Short of the Day: ‘Asphalt’ is a Visual Palindrome

An emotional, narratively-daring film.

An emotional, narratively-daring film.

There’s a phenomenon, and the name of it is eluding me, but basically it’s when something is especially on your mind – like, say, getting pregnant, or buying a Mini Cooper – so it feels like you’re seeing representations of it – pregnant women and Mini Coopers – all over the place. Really, though, there are no more pregnant women or Mini Coopers than there were before, you’re just mentally primed to notice them because of your preoccupation.

That’s a rough emotional description of the essence behind Asphalt, a somber and nuanced short film from Süleyman Demirel that premiered over at ShortoftheWeek.com. Dig the synopsis:

“Abraham and his pregnant wife Sarah are going to a hospital with a suspicion of miscarriage. They are sitting in the back seat of a taxi. The places the car passes by reflect the inner worlds of the couple, in a way these things the car passes by turn into their inner worlds: While they are going towards the hospital, the birth part of the birth-death cycle is seen outside. While they are coming back, the death part of the same cycle is seen.”

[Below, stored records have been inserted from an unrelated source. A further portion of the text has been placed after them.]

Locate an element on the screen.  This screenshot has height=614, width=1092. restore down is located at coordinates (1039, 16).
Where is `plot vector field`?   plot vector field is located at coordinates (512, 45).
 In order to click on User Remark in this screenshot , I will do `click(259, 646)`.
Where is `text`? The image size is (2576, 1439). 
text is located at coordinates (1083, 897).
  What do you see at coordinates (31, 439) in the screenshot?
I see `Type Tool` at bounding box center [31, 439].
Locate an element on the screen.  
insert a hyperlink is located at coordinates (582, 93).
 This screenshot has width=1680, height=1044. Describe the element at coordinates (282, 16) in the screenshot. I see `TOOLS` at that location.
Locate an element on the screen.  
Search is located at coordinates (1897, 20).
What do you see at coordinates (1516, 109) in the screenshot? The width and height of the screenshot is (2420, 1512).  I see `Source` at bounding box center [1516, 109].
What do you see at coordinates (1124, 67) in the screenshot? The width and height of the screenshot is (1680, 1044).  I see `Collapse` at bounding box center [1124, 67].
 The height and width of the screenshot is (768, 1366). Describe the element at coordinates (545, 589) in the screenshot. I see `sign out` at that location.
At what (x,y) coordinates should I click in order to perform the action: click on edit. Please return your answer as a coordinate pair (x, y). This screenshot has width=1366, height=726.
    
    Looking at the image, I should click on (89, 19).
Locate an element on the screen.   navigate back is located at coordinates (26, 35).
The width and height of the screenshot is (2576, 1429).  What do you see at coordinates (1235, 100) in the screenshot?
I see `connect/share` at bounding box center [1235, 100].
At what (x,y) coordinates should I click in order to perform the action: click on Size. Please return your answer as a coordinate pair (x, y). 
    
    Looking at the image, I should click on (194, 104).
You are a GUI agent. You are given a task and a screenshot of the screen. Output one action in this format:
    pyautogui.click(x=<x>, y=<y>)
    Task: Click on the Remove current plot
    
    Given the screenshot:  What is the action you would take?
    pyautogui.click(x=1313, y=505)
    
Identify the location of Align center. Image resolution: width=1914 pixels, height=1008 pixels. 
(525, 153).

Aiding this circle-of-life narrative is the palindromic structure Demirel has applied to his film, each shot with its mirror in the film’s back half, resulting in a film that builds to climax at its center then spends as much time on the resolution as it does the build-up. This is especially effective given the film’s content and its depiction of the opposing forces of life and death.

This isn’t an emotionally-light film, nor is it a particularly easy one, but those are strengths, and in the end Asphalt is a powerful meditation on the pains of living, the agony of loss, and the inherent rebirth in every death.